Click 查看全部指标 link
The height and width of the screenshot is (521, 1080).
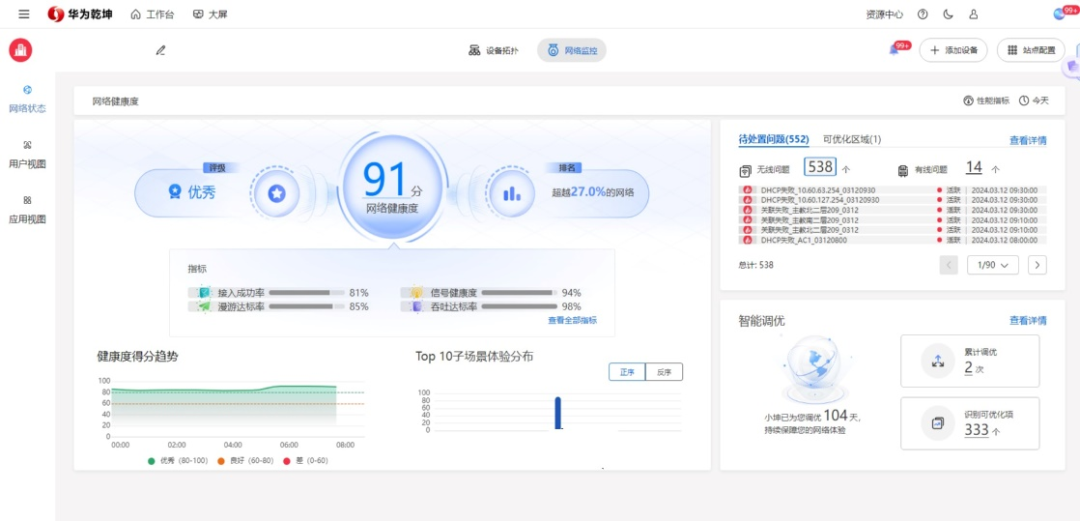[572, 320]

* * *

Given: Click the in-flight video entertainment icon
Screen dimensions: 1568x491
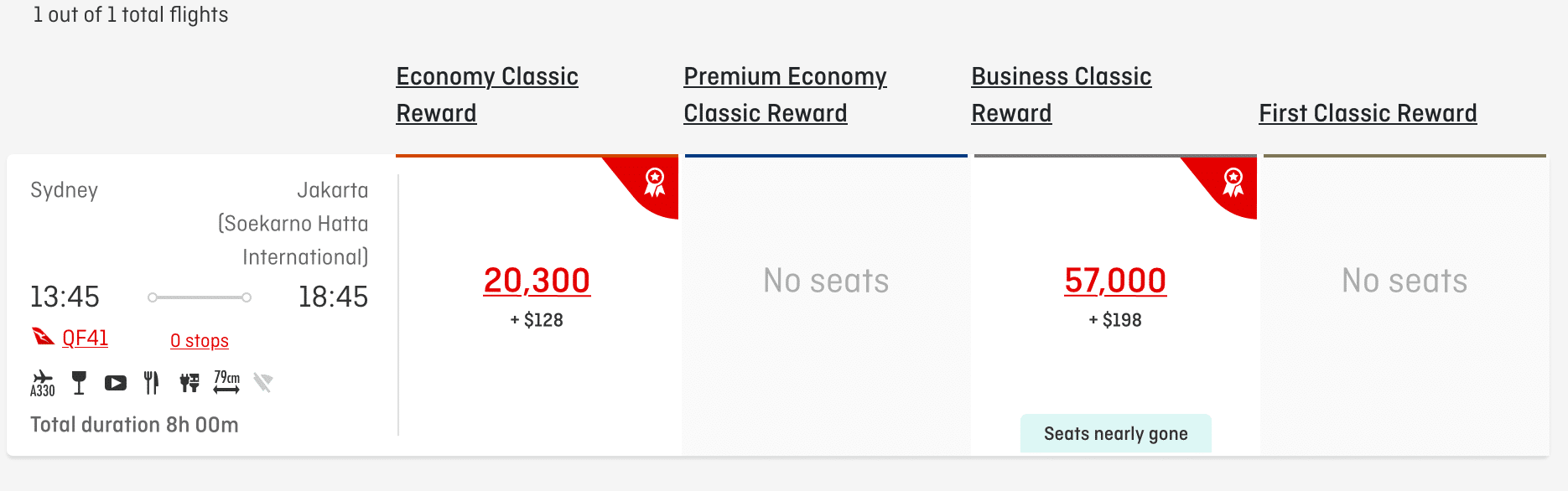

▸ PROBLEM DESCRIPTION: From the entries above, extract only the lines running from the one containing "Given: Click the" through the one containing "Screen dimensions: 1568x491", inclusive.

▸ REPLY TO THE TASK:
Given: Click the in-flight video entertainment icon
Screen dimensions: 1568x491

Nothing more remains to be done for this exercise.